Hacker Newsnew | past | comments | ask | show | jobs | submitlogin

> An important factor in reducing the size of the codebase and executable is that Jacobin relies on Go’s built-in memory management to perform garbage collection, and so it contains no GC code.

This breaks my brain thinking about it. A lot of what the JVM does is interpreting/JITing bytecode and ensuring it links/executes correctly, and writing that logic itself in Go is one thing. But how does Go's GC help you garbage collect objects in the JVM you're implementing?

For example, you have objects in the JVM heap, tracked by the code you're writing in Go. You need to do a GC run. How does the Go GC know about the objects you're managing in the JVM? Do you just... write wrapper objects in Go around each of them, and code up a destructor so that freeing the Go object frees the tracked JVM object? How do you inform the Go VM about which pointers exist to your JVM objects?

I realize I'm in way out of my depth here, and only have a "user"'s understanding of what GC's do, having never implemented one myself, but it seems crazy to me that Go's GC can Just Work with a VM you're writing in Go itself.



I suspect every JVM heap alloc is implemented by doing an alloc in Go. The JVM references to the object are pointers in the Go VM. So no special magic is needed. When the Go VM stops referencing an object, the Go GC will collect it.


Does this mean that code running inside Jacobin might be vulnerable to memory exhaustion issues[1], whereas in JVM they might have gotten an OutOfMemoryError instead because JVM heap size is fixed at startup time?

[1] For example https://pkg.go.dev/vuln/GO-2023-1704


Interesting idea.

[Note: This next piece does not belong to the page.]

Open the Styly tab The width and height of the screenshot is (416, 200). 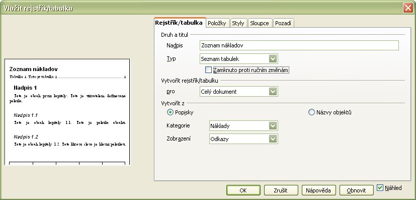[x=238, y=23]
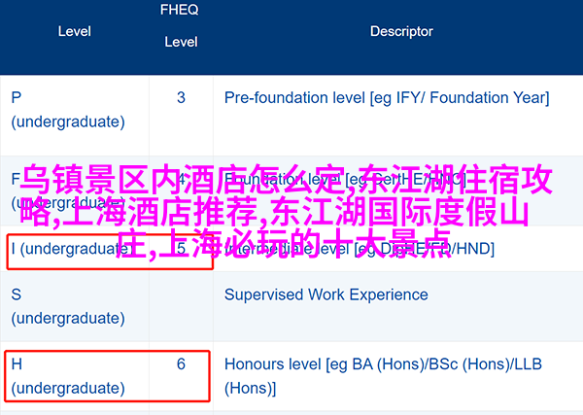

That sounds like this could run java programs with only the memory they actually need, instead of dividing a server up into pieces just because a java program "might" some day, possibly, maybe, ever need that much.

Which tends to be cargo culted into "use these arguments when running java programs", thus a "hello world" responder gets allocated 128GB of ram.


Java leans much more heavily on its GC than Go does so it will be interesting to see whether that's really an approach that works.


Not too familiar with Go, but my first instinct is how will it handle non-vanilla references, of the weak, soft, or phantom variety?


Given how primitive the Go GC is, I doubt it'll work at all.


I don't think primitive is a good description of the go gc. It's definitely got different design constraints (Vs the various java gc, for example), particularly around the philosophy of minimising knobs, but within those constraints it's pretty highly optimised.


It will work, bat since it’s not a moving GC you may end up with a lot of heap fragmentation, and as I don’t think it is generational it may get into a state where it stops collecting or has quite long pause times (can’t remember if it limits its pause times).


It is kind of interesting to look at some of the differences in GC approach in the JVM vs Go - the different goals, different tradeoffs, different approaches, etc. Go's is definitely simpler in that there is a single implementation, it doesn't have nearly as many tuning knobs, and it is focused on one things vs the JVM GC implementations that give you a lot of control (whether that is good or not..) over tuning knobs and it is a pretty explicit goal to support the different GC-related use cases (ie, low-latency vs long-running jobs where you only care about throughput).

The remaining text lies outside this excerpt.